• ACTION ITEM
Return all the entries below exactly, except for the images they hold.

• SUPPLIED DATA

──────────

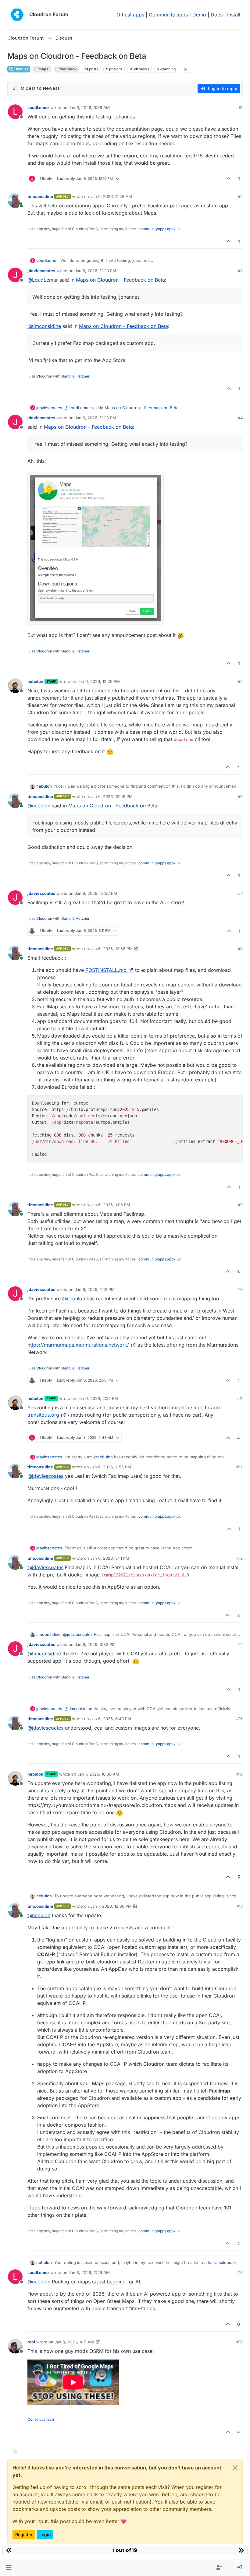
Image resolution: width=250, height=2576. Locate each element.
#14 (239, 1644)
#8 (240, 948)
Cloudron (44, 376)
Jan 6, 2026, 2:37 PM (97, 1398)
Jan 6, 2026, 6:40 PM (110, 1718)
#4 (240, 417)
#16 (239, 1774)
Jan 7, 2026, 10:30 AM (98, 1774)
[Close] (235, 2467)
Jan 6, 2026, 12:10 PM (95, 270)
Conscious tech (40, 2419)
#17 (240, 1906)
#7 (240, 893)
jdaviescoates (41, 270)
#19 (239, 2341)
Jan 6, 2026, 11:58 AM (111, 196)
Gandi (66, 376)
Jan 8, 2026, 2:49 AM (89, 2272)
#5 (240, 681)
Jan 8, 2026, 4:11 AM (74, 2341)
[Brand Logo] (17, 14)
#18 (239, 2272)
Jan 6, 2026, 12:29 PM (98, 681)
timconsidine (40, 196)
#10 (239, 1289)
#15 (239, 1718)
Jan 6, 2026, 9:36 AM (89, 107)
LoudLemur (38, 107)
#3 (240, 270)
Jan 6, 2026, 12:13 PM (95, 417)
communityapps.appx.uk (159, 229)
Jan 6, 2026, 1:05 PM (110, 1204)
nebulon (35, 681)
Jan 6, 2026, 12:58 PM (111, 948)
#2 (240, 196)
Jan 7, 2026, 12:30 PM (111, 1906)
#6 (240, 796)
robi (31, 2341)
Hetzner (83, 376)
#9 (240, 1204)
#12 (239, 1466)
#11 (240, 1398)
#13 (239, 1558)
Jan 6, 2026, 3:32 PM (95, 1644)
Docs (217, 15)
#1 (241, 107)
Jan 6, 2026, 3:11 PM (109, 1558)
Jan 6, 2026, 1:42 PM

──────────

• RESULT
Image resolution: width=250, height=2576. Locate each element.
#14 (239, 1644)
#8 (240, 948)
Cloudron (44, 376)
Jan 6, 2026, 2:37 PM (97, 1398)
Jan 6, 2026, 6:40 PM (110, 1718)
#4 (240, 417)
#16 (239, 1774)
Jan 7, 2026, 10:30 AM (98, 1774)
[Close] (235, 2467)
Jan 6, 2026, 12:10 PM (95, 270)
Conscious tech (40, 2419)
#17 (240, 1906)
#7 (240, 893)
jdaviescoates (41, 270)
#19 (239, 2341)
Jan 6, 2026, 11:58 AM (111, 196)
Gandi (66, 376)
Jan 8, 2026, 2:49 AM (89, 2272)
#5 (240, 681)
Jan 8, 2026, 4:11 AM (74, 2341)
[Brand Logo] (17, 14)
#18 (239, 2272)
Jan 6, 2026, 12:29 PM (98, 681)
timconsidine (40, 196)
#10 (239, 1289)
#15 (239, 1718)
Jan 6, 2026, 9:36 AM (89, 107)
LoudLemur (38, 107)
#3 (240, 270)
Jan 6, 2026, 12:13 PM (95, 417)
communityapps.appx.uk (159, 229)
Jan 6, 2026, 1:05 PM (110, 1204)
nebulon (35, 681)
Jan 6, 2026, 12:58 PM (111, 948)
#2 (240, 196)
Jan 7, 2026, 12:30 PM (111, 1906)
#6 (240, 796)
robi (31, 2341)
Hetzner (83, 376)
#9 (240, 1204)
#12 (239, 1466)
#11 (240, 1398)
#13 (239, 1558)
Jan 6, 2026, 3:32 PM (95, 1644)
Docs (217, 15)
#1 (241, 107)
Jan 6, 2026, 3:11 PM (109, 1558)
Jan 6, 2026, 1:42 PM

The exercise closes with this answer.